Wenn auch heute noch kein vollständiger Konsens über die Bedeutung von Krafttraining im Schwimmsport besteht, so sind zumindest folgende Punkte allgemein anerkannt (vgl. Wilke, Madsen 1988, 165):
Je kürzer die Schwimmdistanz ist, desto größer ist der Widerstand, den es bei
einer einzelnen Armbewegung zu überwinden gilt; desto wichtiger wird Maximalkraft im Vergleich zu anderen Kraftfähigkeiten wie z.B. Kraftausdauer.
Je größer der prozentuale Kraftaufwand des Schwimmers pro Armzug im Verhältnis zu seiner verfügbaren Maximalkraft ist, desto bedeutsamer wird die Zunahme der Maximalkraft für seine schwimmerische Leistung.
Selbst für den Langstreckenschwimmer macht Maximalkrafttraining bis zu einem gewissen Grad Sinn, denn: je höher die Qualifikation, desto größer die Schwimmgeschwindigkeit, desto größer der Wasserwiderstand.
Maximalkraft und Kraftausdauer sind nicht die einzigen Kraftformen, die beim Schwimmen auftreten. V.a. bei Starts und Wenden spielen Schnellkraft und Explosivkraft eine bedeutende Rolle. Auch hier gilt: je kürzer die Schwimmdistanz, desto größer der zeitliche Anteil der Teilphasen an der gesamten Wettkampfzeit, desto wichtiger diese Schnellkraftfähigkeiten.
Um einen geeigneten Trainingsplan eines schwimmspezifischen Krafttrainings zu
erstellen, müssen folgende Fragestellungen berücksichtigt werden:
- Welche Arbeitsweisen des Muskels und welche Kraftformen treten beim
- Schwimmen über welche Distanzen auf?
- Welche Kraftformen sind für Startsprung und Wende erforderlich?
- Welche Muskelgruppen sorgen für Vortrieb und sollten deshalb trainiert werden?
- Gibt es diesbezüglich Unterschiede bei den verschiedenen Schwimmdisziplinen und falls ja, wie sehen diese aus?

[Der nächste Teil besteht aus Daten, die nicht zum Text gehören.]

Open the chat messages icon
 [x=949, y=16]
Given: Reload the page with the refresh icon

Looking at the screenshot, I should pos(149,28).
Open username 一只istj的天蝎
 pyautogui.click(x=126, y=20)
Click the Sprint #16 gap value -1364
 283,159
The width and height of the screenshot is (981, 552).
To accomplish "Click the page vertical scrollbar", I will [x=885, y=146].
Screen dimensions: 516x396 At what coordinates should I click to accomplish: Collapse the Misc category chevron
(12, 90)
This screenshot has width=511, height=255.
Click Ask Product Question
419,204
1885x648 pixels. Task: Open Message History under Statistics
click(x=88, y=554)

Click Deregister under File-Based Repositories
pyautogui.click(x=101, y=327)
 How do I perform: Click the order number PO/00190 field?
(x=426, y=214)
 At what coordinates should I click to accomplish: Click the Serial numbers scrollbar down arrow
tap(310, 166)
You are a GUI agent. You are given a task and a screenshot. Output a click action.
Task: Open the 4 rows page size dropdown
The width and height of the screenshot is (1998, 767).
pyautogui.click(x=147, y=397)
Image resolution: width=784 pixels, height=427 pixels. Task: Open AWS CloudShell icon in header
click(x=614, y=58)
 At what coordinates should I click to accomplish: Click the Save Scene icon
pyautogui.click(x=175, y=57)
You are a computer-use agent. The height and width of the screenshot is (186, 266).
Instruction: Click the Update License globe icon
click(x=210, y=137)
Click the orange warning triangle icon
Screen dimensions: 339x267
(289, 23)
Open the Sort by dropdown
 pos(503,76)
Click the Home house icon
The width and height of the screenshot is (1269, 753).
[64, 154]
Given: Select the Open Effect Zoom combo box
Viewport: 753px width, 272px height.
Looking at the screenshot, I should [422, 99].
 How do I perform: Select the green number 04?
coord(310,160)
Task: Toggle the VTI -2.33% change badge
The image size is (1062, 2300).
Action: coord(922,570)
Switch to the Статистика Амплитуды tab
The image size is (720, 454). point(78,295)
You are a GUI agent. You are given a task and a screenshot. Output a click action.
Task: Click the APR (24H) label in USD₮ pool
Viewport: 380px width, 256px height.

- Diese Fragen werden unter Punkt 2 diskutiert.
Punkt 3 fasst zwei Studien zum Themengebiet „Maximalkraft und Sprintleistung“ sowie „Schnellkraftniveau und neuromuskuläre Aktivität“ zusammen, die hier am IfSS Freiburg durchgeführt wurden.
Punkt 4 befasst sich mit Kraftdiagnostik, d.h. mit Verfahren zur Erfassung der momentanen (schwimmerischen) Kraftfähigkeiten, sowohl an Land als auch im Wasser.
Unter Punkt 5 möchten wir zuerst noch einmal kurz auf allgemeine Erkenntnisse des Krafttrainings in der Trainingslehre eingehen: Welche Methoden gibt es? In welcher Abfolge sollten diese trainiert werden? Welche Trainingsmethode ist für die jeweiligen Schwimmdistanz angebracht? Was bedeutet funktionales Krafttraining?
Zum Abschluss möchten wir schließlich eine Trainingseinheit zur Vorbereitung auf die 200m Lagen-Strecke unter Beachtung der zuvor erarbeiteten schwimmspezifischen Anforderungen vorschlagen.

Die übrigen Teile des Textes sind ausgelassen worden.